The operational principle is very simple and robust, and it is hoped that the manufacturing process will also be so. Wind tunnel testing showed, among other things, that the outward curve of the flap does not change markedly when subjected to wind loads similar to those on a real turbine blade. In addition, the correlation between the deflection of the flap and the change in lift on the blade section was measured. This produced figures which can be applied to realistically simulate how the flap will reduce operating loads.
The next step will be to develop the rubber trailing edge flap to the point where a full scale prototype model is ready for testing.
Smoother operators
The aerodynamics of trucks matter because the faster the air flows over the truck, the less the fuel flows through the motor and into the atmosphere…
NASA's Ames Research Center in California has recently been the site for a partnership between the Lawrence Livermore National Lab, the U.S. Air Force and the conglomerate, Navistar to test new devices that could increase fuel efficiency on large trucks by 12 percent.
Physical tests conducted at the National Full-Scale Aerodynamics Complex, at NASA's Ames Research Center, as well as on supercomputers at the Lawrence Livermore National Lab aimed to find a way to help the trucking industry and other sectors of the economy cut costs on fuel, while reducing carbon-dioxide emissions.

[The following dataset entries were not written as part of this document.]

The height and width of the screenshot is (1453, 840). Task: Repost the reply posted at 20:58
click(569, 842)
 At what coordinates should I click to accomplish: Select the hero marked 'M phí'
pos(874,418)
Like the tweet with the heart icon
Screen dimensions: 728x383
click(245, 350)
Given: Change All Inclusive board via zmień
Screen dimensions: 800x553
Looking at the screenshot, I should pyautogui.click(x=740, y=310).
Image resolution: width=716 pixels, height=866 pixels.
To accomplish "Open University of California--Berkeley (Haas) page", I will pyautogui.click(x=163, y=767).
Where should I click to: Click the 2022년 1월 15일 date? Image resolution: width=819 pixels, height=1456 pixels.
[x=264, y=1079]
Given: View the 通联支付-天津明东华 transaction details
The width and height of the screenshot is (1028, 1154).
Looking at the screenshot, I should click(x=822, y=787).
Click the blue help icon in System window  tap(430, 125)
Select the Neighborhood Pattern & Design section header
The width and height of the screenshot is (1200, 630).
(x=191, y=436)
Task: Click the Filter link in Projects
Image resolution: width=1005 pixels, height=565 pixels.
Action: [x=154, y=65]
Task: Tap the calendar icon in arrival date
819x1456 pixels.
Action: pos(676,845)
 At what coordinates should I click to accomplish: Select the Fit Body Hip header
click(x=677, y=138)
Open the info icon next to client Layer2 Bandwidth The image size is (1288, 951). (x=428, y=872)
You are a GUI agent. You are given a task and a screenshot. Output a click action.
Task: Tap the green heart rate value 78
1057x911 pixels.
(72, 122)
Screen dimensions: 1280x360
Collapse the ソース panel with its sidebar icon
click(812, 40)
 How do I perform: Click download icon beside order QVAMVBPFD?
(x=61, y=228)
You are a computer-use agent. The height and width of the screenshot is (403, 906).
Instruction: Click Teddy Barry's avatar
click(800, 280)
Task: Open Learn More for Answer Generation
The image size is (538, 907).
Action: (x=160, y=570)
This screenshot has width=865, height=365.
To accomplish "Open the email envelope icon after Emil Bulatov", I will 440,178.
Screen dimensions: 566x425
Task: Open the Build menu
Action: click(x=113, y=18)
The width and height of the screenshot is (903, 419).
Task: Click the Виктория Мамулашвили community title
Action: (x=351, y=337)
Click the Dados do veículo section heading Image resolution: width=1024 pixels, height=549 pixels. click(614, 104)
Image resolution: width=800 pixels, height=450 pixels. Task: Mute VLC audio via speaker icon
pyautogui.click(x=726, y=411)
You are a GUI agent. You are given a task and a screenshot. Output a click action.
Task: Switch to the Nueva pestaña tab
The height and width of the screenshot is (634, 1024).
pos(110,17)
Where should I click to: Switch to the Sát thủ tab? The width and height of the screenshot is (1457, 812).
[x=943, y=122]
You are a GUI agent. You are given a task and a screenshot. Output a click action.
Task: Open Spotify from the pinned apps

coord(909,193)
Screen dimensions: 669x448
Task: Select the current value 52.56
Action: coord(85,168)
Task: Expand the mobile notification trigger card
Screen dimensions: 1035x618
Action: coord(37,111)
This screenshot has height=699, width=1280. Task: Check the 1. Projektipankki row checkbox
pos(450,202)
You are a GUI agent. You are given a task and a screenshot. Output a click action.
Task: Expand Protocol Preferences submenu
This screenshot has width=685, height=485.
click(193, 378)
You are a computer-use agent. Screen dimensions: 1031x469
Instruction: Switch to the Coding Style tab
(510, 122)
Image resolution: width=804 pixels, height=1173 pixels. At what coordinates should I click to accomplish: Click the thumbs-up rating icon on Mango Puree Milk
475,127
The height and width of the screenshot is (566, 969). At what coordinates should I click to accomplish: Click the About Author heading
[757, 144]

"Think of a trailer as a box," said LLNL senior scientist Kambiz Salari. "We're trying to trick the (air) flow into thinking the box is more aerodynamic."
The idea, he said, was to figure out how best to reduce drag that comes when air hits different parts of a truck as it speeds down a highway. By covering certain parts of the truck, drag can be reduced, Salari explained.
And while much of the flow physics research into finding the efficiencies was conducted on LLNL's Linux cluster supercomputers, the wind tunnel tests were necessary for a "sanity check" for the researchers, Salari said.
Canary in the Wind Tunnel
See what birds are doing to get pointers to what is happening in the ecosystem: The University of Western Ontario leads the way…
You may think of Wind Tunnels as part of the highest tech economy but sometimes they can be developed to work with more natural subjects. In this vein, The University of Western Ontario’s new hypobaric bird wind tunnel (the first such facility in the world) will allow researchers to study avian flight while altering such variables as air pressure, moisture, humidity and altitude.
The new 13,000-square-foot Advanced Facility for Avian Research (AFAR) is also home to cutting-edge laboratories devoted to learning how changes in the environment affect birds’ neural and physiological systems, and their reproduction and migration patterns.
The $9.2 million facility allows researchers to understand birds’ abilities to adapt to environments, which provides important insight into conservation efforts, ecosystem health, disease and understandings of how birds respond to climate change.
“Birds are also an important model for neuroscience,” says Scott MacDougall-Shackleton, the facility’s principal investigator. “Many breakthroughs have been made on birds, then mammals, including advances in knowledge related to neuroplasticity – which is the reorganization of neurons in the brain based on experience.”
With studies of at least a dozen species ongoing at any given point, full consideration has been paid to ensure the birds live in as comfortable and realistic semi-natural environments as possible. Special chambers also allow researchers to reflect seasonal changes by varying light and the temperature from two to 40 degrees Celsius, which is particularly significant to studies of breeding patterns.
Just like the old ‘canary in the coal mine’, birds are markers of the ecosystem.